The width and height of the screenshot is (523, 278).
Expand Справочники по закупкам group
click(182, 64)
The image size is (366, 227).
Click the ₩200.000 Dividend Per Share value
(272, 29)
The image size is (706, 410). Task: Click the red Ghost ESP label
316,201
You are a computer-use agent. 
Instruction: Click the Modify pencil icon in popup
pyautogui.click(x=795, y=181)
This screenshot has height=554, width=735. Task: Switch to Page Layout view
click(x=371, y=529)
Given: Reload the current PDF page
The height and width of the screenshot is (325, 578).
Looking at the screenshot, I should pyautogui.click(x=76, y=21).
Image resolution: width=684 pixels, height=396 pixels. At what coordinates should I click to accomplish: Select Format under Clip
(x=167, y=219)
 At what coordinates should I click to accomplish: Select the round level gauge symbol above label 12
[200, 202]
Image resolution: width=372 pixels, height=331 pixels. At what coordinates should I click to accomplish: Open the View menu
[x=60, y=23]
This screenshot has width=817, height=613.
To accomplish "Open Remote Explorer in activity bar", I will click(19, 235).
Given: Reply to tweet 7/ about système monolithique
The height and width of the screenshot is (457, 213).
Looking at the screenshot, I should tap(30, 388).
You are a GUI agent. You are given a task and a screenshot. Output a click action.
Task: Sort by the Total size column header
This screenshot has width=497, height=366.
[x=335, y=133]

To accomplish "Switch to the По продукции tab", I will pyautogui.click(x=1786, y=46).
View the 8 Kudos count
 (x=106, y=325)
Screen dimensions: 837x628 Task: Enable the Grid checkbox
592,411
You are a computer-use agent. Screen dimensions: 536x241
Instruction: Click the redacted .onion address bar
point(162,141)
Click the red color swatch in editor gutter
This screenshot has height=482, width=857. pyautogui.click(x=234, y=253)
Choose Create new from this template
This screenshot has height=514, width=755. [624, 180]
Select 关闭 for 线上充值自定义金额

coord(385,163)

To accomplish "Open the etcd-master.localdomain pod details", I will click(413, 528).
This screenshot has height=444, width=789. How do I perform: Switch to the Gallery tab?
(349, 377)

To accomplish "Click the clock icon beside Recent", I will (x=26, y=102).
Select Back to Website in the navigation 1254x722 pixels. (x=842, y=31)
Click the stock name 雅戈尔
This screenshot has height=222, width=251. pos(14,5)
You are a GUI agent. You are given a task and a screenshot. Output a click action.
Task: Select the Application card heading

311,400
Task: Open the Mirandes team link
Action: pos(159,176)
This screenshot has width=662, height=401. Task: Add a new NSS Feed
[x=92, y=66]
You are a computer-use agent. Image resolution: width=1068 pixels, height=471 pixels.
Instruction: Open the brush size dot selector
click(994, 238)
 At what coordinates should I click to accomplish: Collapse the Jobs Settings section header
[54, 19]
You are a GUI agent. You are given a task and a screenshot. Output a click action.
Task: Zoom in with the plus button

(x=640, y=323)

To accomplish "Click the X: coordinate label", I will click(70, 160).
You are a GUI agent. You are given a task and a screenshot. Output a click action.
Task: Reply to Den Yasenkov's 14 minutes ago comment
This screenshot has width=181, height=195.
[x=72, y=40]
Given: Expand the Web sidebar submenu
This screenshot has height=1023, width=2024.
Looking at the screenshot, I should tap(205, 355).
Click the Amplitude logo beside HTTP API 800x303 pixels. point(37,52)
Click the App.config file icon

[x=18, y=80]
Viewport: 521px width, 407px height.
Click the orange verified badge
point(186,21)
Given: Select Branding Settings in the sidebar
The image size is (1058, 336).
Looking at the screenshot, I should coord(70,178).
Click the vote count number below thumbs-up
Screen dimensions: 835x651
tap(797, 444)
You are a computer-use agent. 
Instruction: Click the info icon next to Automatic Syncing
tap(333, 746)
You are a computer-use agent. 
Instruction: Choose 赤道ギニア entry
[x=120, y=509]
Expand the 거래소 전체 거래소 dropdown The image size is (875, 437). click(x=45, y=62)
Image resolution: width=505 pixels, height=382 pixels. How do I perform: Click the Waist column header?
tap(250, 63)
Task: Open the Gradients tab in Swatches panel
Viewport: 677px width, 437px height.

_Prompt_
Reproduce all the records above, swapping every "Instruction" for "Command" and leaving everything else as it stands.

_Exercise result_
The width and height of the screenshot is (523, 278).
Expand Справочники по закупкам group
click(182, 64)
The image size is (366, 227).
Click the ₩200.000 Dividend Per Share value
(272, 29)
The image size is (706, 410). Task: Click the red Ghost ESP label
316,201
You are a computer-use agent. 
Command: Click the Modify pencil icon in popup
pyautogui.click(x=795, y=181)
This screenshot has height=554, width=735. Task: Switch to Page Layout view
click(x=371, y=529)
Given: Reload the current PDF page
The height and width of the screenshot is (325, 578).
Looking at the screenshot, I should pyautogui.click(x=76, y=21).
Image resolution: width=684 pixels, height=396 pixels. At what coordinates should I click to accomplish: Select Format under Clip
(x=167, y=219)
 At what coordinates should I click to accomplish: Select the round level gauge symbol above label 12
[200, 202]
Image resolution: width=372 pixels, height=331 pixels. At what coordinates should I click to accomplish: Open the View menu
[x=60, y=23]
This screenshot has width=817, height=613.
To accomplish "Open Remote Explorer in activity bar", I will click(19, 235).
Given: Reply to tweet 7/ about système monolithique
The height and width of the screenshot is (457, 213).
Looking at the screenshot, I should tap(30, 388).
You are a GUI agent. You are given a task and a screenshot. Output a click action.
Task: Sort by the Total size column header
This screenshot has width=497, height=366.
[x=335, y=133]

To accomplish "Switch to the По продукции tab", I will pyautogui.click(x=1786, y=46).
View the 8 Kudos count
 (x=106, y=325)
Screen dimensions: 837x628 Task: Enable the Grid checkbox
592,411
You are a computer-use agent. Screen dimensions: 536x241
Command: Click the redacted .onion address bar
point(162,141)
Click the red color swatch in editor gutter
This screenshot has height=482, width=857. pyautogui.click(x=234, y=253)
Choose Create new from this template
This screenshot has height=514, width=755. [624, 180]
Select 关闭 for 线上充值自定义金额

coord(385,163)

To accomplish "Open the etcd-master.localdomain pod details", I will click(413, 528).
This screenshot has height=444, width=789. How do I perform: Switch to the Gallery tab?
(349, 377)

To accomplish "Click the clock icon beside Recent", I will (x=26, y=102).
Select Back to Website in the navigation 1254x722 pixels. (x=842, y=31)
Click the stock name 雅戈尔
This screenshot has height=222, width=251. pos(14,5)
You are a GUI agent. You are given a task and a screenshot. Output a click action.
Task: Select the Application card heading

311,400
Task: Open the Mirandes team link
Action: pos(159,176)
This screenshot has width=662, height=401. Task: Add a new NSS Feed
[x=92, y=66]
You are a computer-use agent. Image resolution: width=1068 pixels, height=471 pixels.
Command: Open the brush size dot selector
click(994, 238)
 At what coordinates should I click to accomplish: Collapse the Jobs Settings section header
[54, 19]
You are a GUI agent. You are given a task and a screenshot. Output a click action.
Task: Zoom in with the plus button

(x=640, y=323)

To accomplish "Click the X: coordinate label", I will click(70, 160).
You are a GUI agent. You are given a task and a screenshot. Output a click action.
Task: Reply to Den Yasenkov's 14 minutes ago comment
This screenshot has width=181, height=195.
[x=72, y=40]
Given: Expand the Web sidebar submenu
This screenshot has height=1023, width=2024.
Looking at the screenshot, I should tap(205, 355).
Click the Amplitude logo beside HTTP API 800x303 pixels. point(37,52)
Click the App.config file icon

[x=18, y=80]
Viewport: 521px width, 407px height.
Click the orange verified badge
point(186,21)
Given: Select Branding Settings in the sidebar
The image size is (1058, 336).
Looking at the screenshot, I should coord(70,178).
Click the vote count number below thumbs-up
Screen dimensions: 835x651
tap(797, 444)
You are a computer-use agent. 
Command: Click the info icon next to Automatic Syncing
tap(333, 746)
You are a computer-use agent. 
Command: Choose 赤道ギニア entry
[x=120, y=509]
Expand the 거래소 전체 거래소 dropdown The image size is (875, 437). click(x=45, y=62)
Image resolution: width=505 pixels, height=382 pixels. How do I perform: Click the Waist column header?
tap(250, 63)
Task: Open the Gradients tab in Swatches panel
Viewport: 677px width, 437px height.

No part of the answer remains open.